El otoño de 2026 encuentra al sistema energético argentino atravesando una transición silenciosa pero profunda. La eliminación progresiva de los subsidios a la tarifa residencial, sumada a un abril particularmente frío en la franja central del país, está reconfigurando los patrones de consumo: los hogares moderan el uso de gas y electricidad, las industrias amplían su participación en la demanda total y la matriz térmica gana peso en el despacho. El balance preliminar del primer cuatrimestre marca una caída del consumo residencial cercana al 4% interanual, en línea con las modificaciones tarifarias y con un comportamiento más cuidadoso de los usuarios.
Demanda eléctrica: hogares en baja, industria en alza
Los datos de CAMMESA correspondientes al primer cuatrimestre de 2026 muestran que la demanda eléctrica total creció un 1,9% interanual, pero la composición de ese crecimiento revela un cambio relevante: mientras el consumo residencial cayó 4,1% interanual, la demanda industrial creció 6,8% y la comercial 3,2%. Es la primera vez desde 2018 que el segmento industrial recupera participación relativa en el total de la demanda, en un contexto de mayor actividad económica y de tarifas residenciales más cercanas al costo real del servicio. El cambio se nota especialmente en distritos como Vaca Muerta, donde el consumo asociado a la producción no convencional explica gran parte del crecimiento. Para explorar la evolución histórica del consumo por sector, visitá nuestro tablero de consumo energético.
Gas natural: récord de inyección y tarifas en transición
El consumo de gas natural muestra una dinámica similar pero con matices propios.

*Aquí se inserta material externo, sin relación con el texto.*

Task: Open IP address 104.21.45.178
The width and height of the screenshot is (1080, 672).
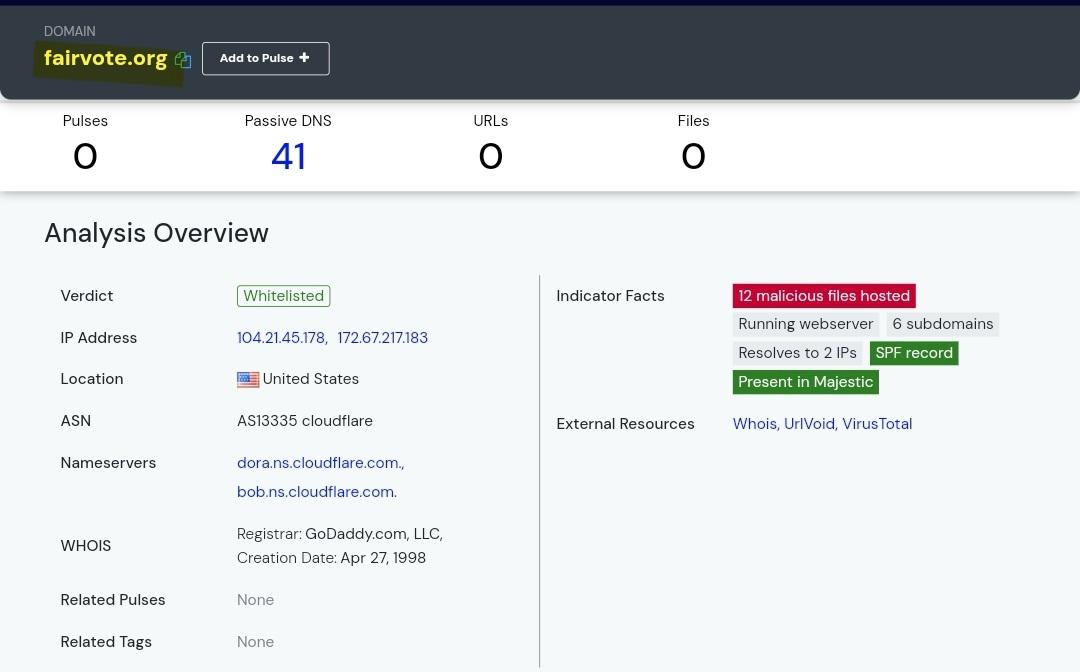Action: coord(281,338)
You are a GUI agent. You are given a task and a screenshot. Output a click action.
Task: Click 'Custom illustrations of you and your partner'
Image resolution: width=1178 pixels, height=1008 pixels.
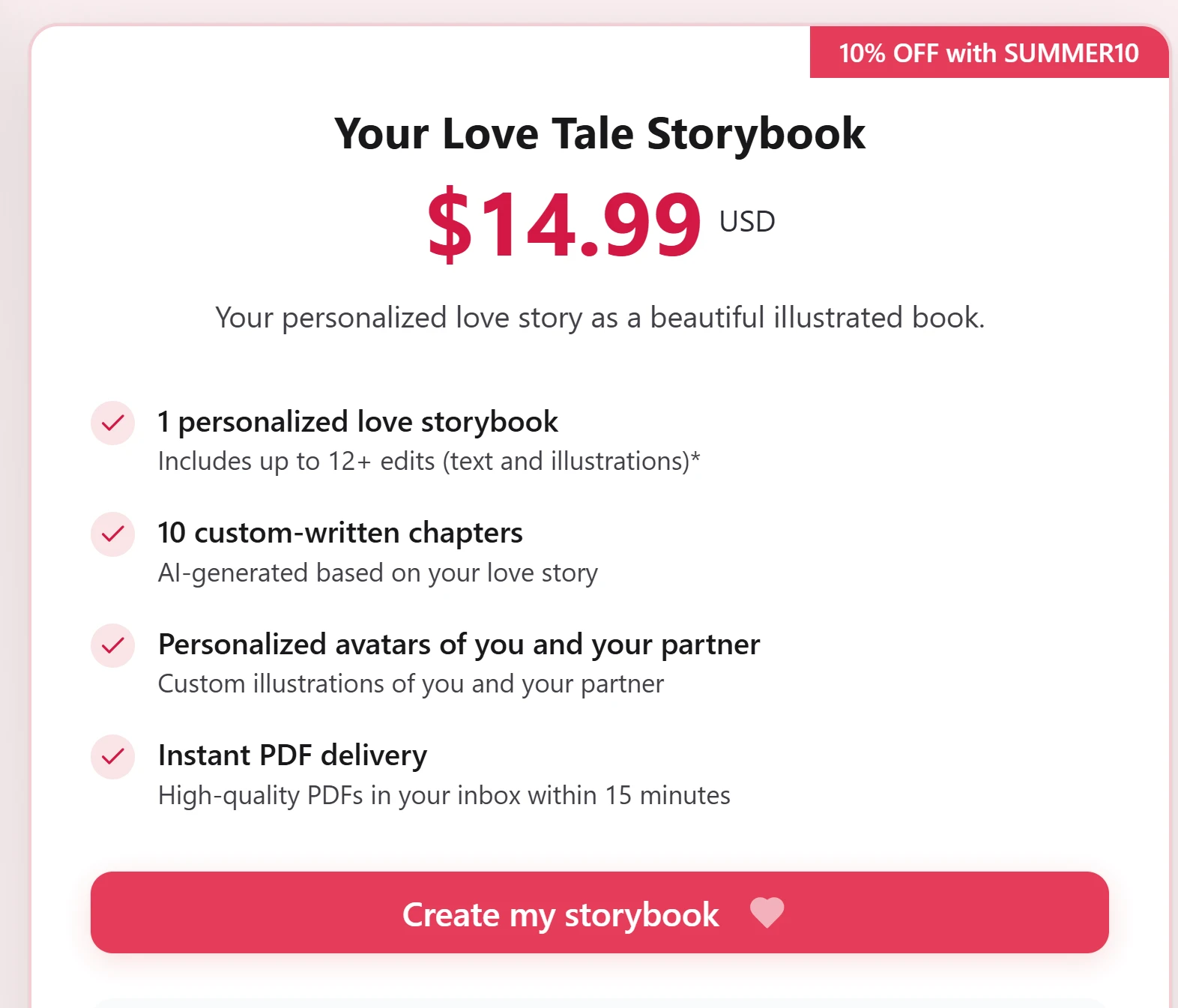coord(411,684)
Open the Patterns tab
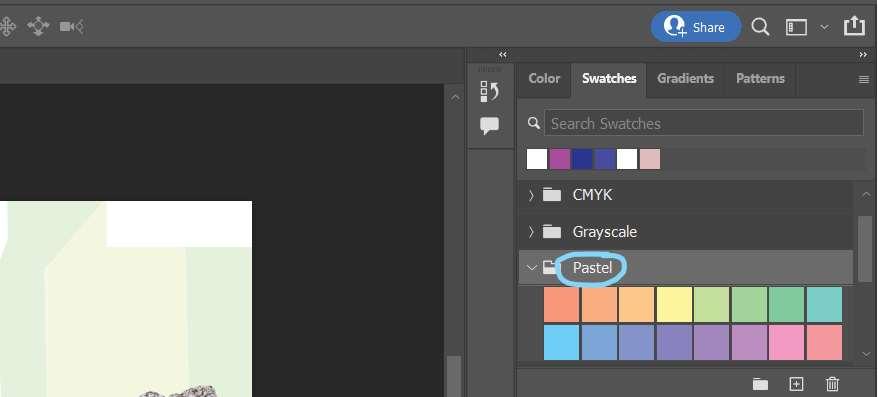The image size is (878, 397). 760,79
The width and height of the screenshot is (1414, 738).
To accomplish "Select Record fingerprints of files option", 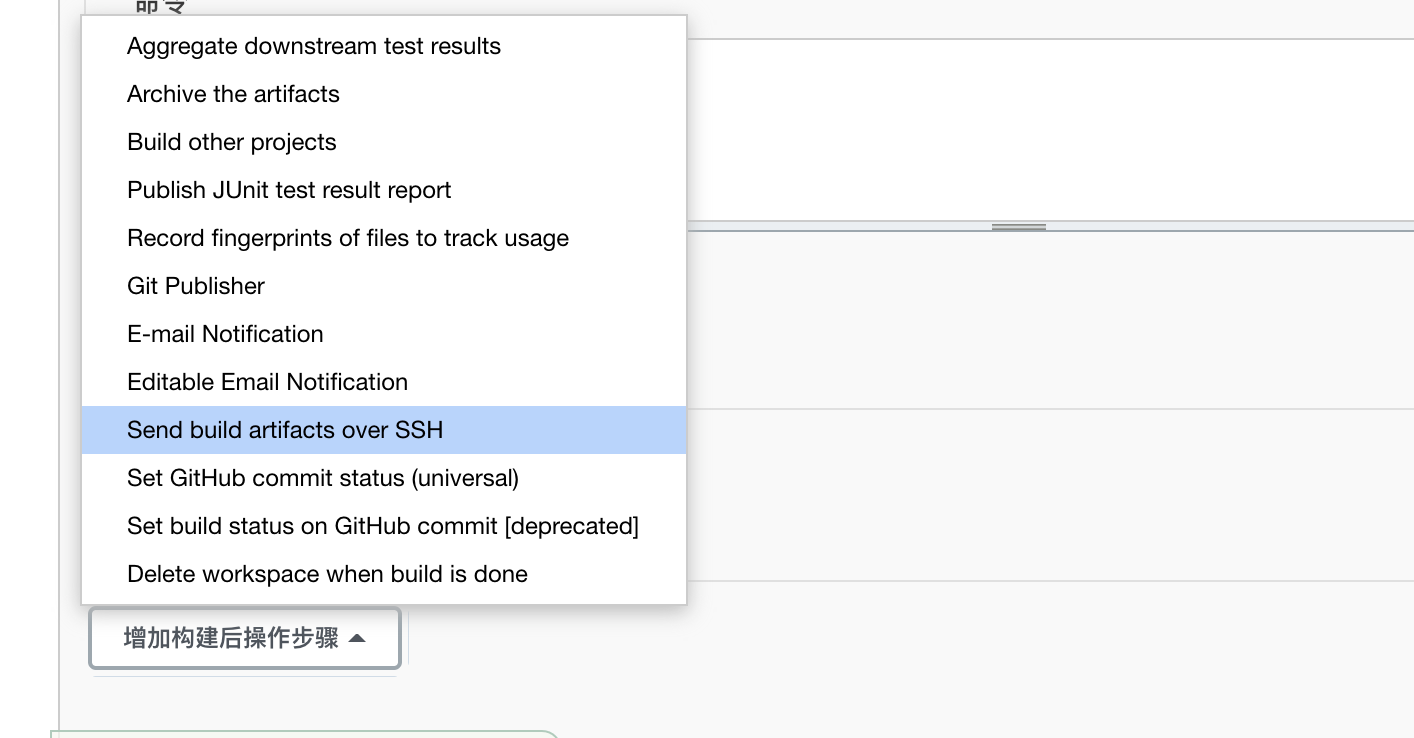I will [x=347, y=238].
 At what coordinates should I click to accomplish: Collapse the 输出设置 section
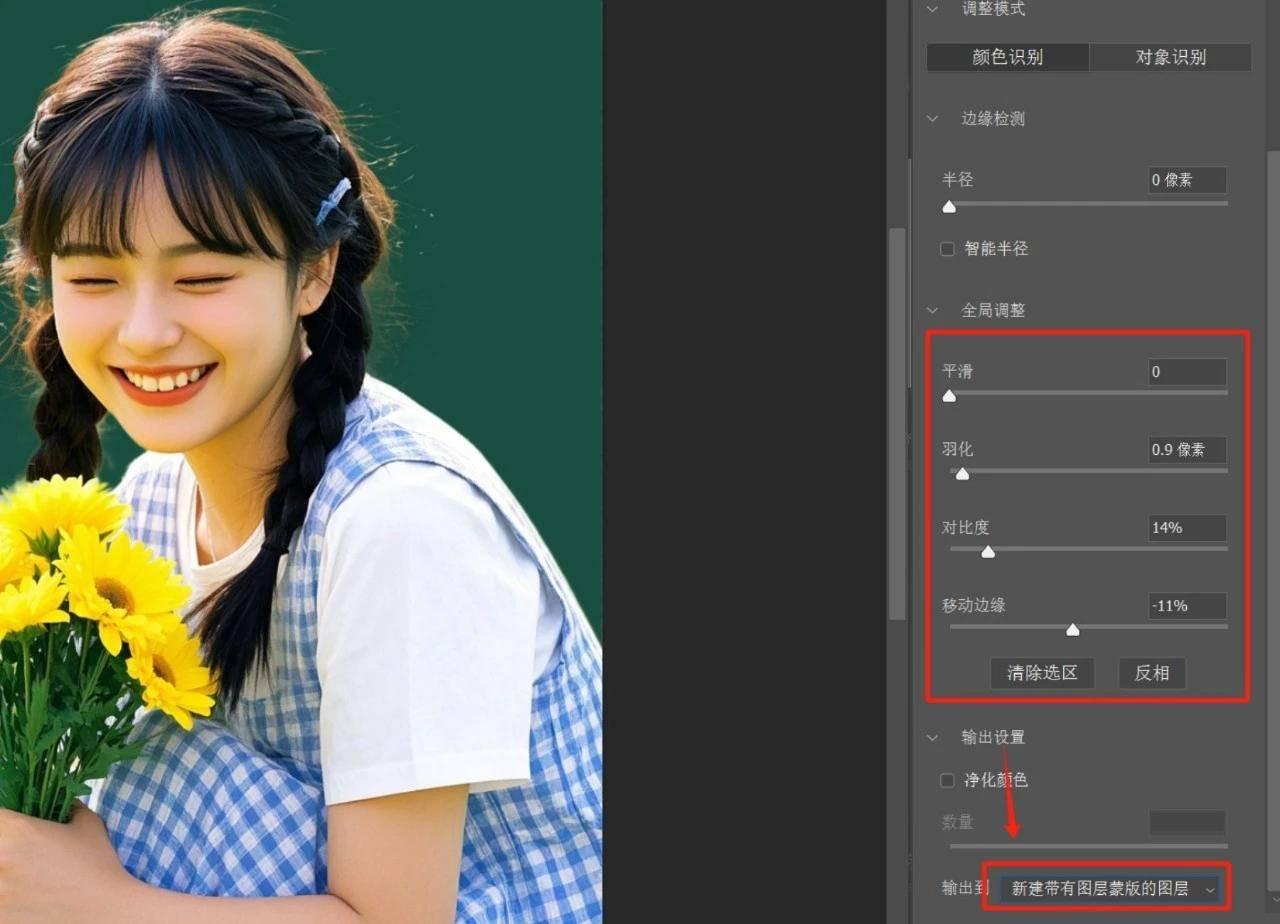(x=932, y=737)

La inyección desde Vaca Muerta alcanzó un récord de 102 millones de m³ diarios en abril, lo que permitió a Argentina reducir las importaciones de GNL y exportar excedentes a Chile en horarios de baja demanda interna. Del lado de la demanda, el consumo residencial cayó un 3,5% interanual en marzo y abril, pese al adelanto del frío otoñal, mientras que la demanda de gas para generación eléctrica se mantuvo estable. Las nuevas tarifas, vigentes desde febrero, distinguen tres niveles de segmentación según ingresos del hogar, lo que generó comportamientos diferenciados entre regiones. La capacidad de la red de transporte, sin embargo, sigue siendo el cuello de botella estructural: la finalización del Gasoducto Néstor Kirchner reversión norte, prevista para mediados de 2026, debería habilitar nuevas exportaciones. Los datos completos de producción e importación están en nuestro tablero de balance energético nacional.
El gran interrogante de 2026 es cómo se comportará la demanda durante los meses pico de invierno, con tarifas plenas y un sistema que apenas tiene margen de reserva. La combinación entre adaptación de los hogares, capacidad de la red y disponibilidad de Vaca Muerta definirá si el país logra atravesar el invierno sin restricciones a la industria, algo que no ocurre desde 2021.
Fuentes: CAMMESA, Enargas, Secretaría de Energía de la Nación, IAPG (Instituto Argentino del Petróleo y del Gas).